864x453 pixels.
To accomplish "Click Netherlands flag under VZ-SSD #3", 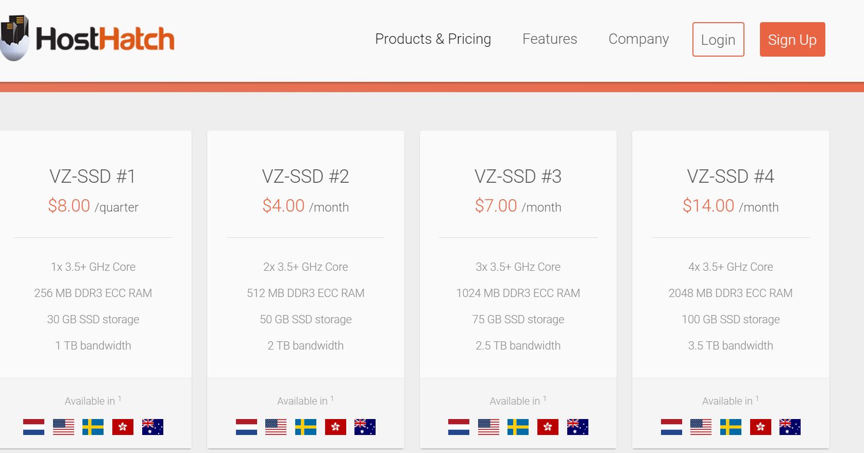I will (459, 427).
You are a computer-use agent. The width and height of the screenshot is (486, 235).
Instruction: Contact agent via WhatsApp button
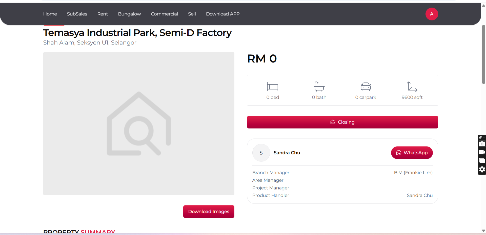click(x=412, y=153)
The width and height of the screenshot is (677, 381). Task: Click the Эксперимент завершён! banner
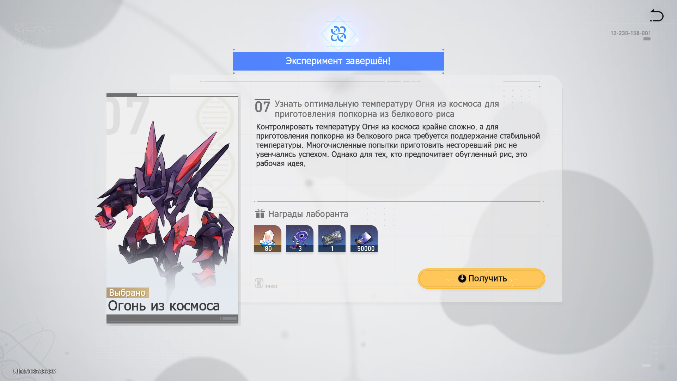coord(338,61)

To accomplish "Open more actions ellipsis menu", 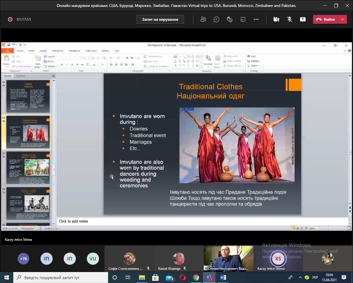I will [256, 19].
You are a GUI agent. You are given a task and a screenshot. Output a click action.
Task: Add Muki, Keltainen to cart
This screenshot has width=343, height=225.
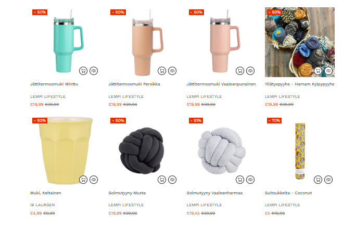click(83, 180)
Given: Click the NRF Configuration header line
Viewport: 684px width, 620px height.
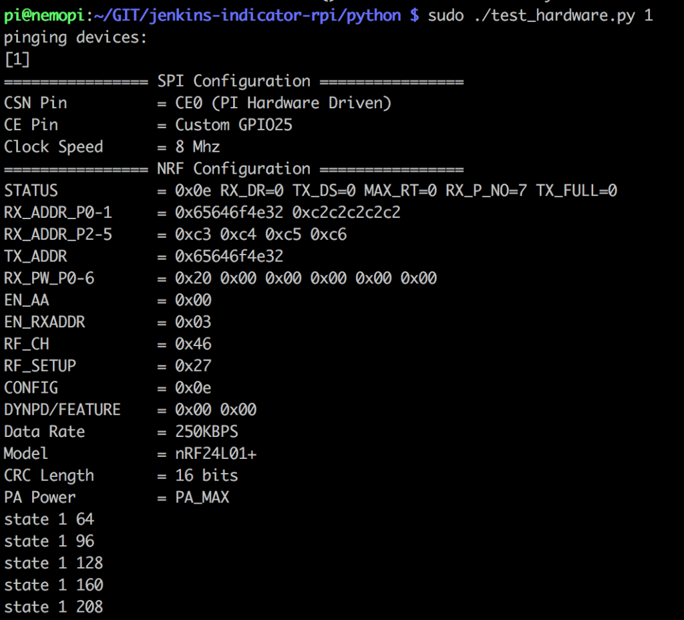Looking at the screenshot, I should 234,169.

--- --- ---

#### DIRECTIONS FOR THIS TASK:
Copy nothing but the lines from the line holding "Given: Click the" through the last line of the entries, exactly, while leaving out the pictures.

#### ANSWER FOR THE TASK:
Given: Click the NRF Configuration header line
Viewport: 684px width, 620px height.
Looking at the screenshot, I should 234,169.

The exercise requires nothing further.